Member of the Legislative Council of Western Australia
- In office 22 May 1950 – 21 May 1974
- Preceded by: None (seat reconstituted)
- Succeeded by: Thomas Knight
- Constituency: South Province

Personal details
- Born: 11 June 1907 Katanning, Western Australia, Australia
- Died: 19 June 1997 (aged 90) Albany, Western Australia, Australia
- Party: Country

= Jack Thomson (politician) =

Australian politician

Jack McIntosh Thomson (11 June 1907 – 19 June 1997) was an Australian politician who served as a Country Party member of the Legislative Council of Western Australia from 1950 to 1974, representing South Province.

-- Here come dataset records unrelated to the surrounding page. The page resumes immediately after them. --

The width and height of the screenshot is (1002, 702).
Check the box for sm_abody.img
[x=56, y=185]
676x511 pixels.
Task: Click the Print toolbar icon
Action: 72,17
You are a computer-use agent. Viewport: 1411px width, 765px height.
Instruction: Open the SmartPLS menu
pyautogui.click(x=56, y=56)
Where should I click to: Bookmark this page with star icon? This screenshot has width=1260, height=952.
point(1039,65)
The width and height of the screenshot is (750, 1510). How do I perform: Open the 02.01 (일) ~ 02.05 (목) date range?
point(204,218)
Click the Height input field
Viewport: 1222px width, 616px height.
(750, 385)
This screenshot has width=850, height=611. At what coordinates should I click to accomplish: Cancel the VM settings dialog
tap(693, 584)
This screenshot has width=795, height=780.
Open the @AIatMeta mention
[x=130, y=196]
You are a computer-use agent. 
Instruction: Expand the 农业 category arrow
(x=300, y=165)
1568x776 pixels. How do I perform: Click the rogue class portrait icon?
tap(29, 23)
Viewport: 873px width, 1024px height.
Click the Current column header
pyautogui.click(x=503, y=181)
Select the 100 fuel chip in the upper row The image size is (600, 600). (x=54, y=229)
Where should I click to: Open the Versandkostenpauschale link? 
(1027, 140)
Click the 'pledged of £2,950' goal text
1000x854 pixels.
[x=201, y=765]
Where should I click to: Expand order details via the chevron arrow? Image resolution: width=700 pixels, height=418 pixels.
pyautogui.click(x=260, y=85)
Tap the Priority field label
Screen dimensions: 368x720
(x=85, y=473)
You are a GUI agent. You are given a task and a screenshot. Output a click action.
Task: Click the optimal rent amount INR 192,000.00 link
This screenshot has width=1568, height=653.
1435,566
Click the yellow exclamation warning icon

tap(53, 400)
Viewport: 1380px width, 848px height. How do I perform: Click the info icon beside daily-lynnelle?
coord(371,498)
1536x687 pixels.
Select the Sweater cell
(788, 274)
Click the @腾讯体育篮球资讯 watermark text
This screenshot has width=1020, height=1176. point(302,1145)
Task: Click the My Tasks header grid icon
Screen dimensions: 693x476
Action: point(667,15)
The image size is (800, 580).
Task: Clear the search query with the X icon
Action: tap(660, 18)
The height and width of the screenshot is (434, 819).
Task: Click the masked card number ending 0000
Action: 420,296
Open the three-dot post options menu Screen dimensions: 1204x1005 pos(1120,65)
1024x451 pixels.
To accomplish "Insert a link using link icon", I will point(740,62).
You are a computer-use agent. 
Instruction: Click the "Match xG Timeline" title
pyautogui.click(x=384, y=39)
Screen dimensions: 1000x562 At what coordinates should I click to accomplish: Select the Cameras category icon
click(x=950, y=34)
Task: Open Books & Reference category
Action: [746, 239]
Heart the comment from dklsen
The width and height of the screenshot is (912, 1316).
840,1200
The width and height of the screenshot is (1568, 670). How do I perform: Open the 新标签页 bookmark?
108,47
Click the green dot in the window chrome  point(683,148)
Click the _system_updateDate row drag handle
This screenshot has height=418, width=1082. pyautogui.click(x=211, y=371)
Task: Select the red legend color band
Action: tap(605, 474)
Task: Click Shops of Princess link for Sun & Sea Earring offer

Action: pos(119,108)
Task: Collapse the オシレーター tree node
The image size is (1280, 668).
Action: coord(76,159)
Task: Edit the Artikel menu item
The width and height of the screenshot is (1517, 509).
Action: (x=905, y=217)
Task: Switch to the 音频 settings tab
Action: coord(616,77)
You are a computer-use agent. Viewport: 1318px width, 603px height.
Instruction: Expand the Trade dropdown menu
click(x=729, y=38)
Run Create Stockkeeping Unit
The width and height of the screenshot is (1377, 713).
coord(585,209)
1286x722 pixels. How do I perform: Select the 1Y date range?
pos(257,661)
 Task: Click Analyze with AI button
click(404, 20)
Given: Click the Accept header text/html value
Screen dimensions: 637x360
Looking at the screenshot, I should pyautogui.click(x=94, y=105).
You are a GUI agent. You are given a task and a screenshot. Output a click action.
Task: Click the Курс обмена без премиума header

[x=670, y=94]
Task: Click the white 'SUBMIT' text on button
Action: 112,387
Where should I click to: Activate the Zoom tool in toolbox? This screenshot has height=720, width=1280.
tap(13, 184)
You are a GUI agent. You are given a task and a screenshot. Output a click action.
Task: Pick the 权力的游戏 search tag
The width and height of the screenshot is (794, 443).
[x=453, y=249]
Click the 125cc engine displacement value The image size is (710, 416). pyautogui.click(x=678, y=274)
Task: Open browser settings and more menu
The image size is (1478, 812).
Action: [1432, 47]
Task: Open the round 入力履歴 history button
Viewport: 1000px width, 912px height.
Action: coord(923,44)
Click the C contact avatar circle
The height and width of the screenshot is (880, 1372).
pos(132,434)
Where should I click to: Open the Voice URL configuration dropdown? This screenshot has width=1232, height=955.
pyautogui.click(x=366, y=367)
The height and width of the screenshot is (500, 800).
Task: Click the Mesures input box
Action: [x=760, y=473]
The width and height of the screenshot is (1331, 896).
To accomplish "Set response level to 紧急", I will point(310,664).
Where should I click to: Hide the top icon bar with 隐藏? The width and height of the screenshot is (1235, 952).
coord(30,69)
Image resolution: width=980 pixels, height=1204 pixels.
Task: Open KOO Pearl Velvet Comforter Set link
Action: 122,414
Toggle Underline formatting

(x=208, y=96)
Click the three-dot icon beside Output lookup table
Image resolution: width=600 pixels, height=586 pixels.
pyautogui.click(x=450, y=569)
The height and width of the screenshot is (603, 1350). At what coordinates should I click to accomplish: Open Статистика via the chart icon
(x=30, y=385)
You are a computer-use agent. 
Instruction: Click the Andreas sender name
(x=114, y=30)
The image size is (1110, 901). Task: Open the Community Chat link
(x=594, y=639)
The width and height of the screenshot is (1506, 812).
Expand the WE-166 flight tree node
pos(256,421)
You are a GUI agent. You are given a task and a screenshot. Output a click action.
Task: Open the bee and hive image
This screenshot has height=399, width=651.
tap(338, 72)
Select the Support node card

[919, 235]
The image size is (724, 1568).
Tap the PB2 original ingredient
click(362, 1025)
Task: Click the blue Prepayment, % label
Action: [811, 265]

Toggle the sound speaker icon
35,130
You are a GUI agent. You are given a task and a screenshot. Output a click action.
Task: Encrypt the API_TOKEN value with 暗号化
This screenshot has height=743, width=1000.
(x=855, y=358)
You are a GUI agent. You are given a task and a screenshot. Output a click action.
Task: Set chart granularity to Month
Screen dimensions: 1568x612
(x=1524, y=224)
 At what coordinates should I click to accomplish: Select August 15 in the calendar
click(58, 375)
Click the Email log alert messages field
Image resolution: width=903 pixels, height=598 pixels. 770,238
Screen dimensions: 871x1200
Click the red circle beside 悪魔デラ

Thomson was born in Katanning, Western Australia, to Edith Maud (née Jenkinson) and Alexander Thomson. His father was also a member of parliament. Thomson boarded at Guildford Grammar School, Perth, and then followed his father into the building trade, eventually becoming a master builder. He lived in Albany, and served on the Albany Municipal Council from 1945 to 1951. Thomson entered parliament at the 1950 Legislative Council election. He effectively replaced his father in parliament, although a reconstitution meant that they technically represented different constituencies. Thomson was re-elected three times (in 1956, 1962, and 1968), eventually retiring from parliament at the 1974 state election. He served as deputy chairman of committees from 1968 to 1974. Thomson died in Albany in June 1997, aged 90. He had married Catherine Mary Hill in 1937, but had no children.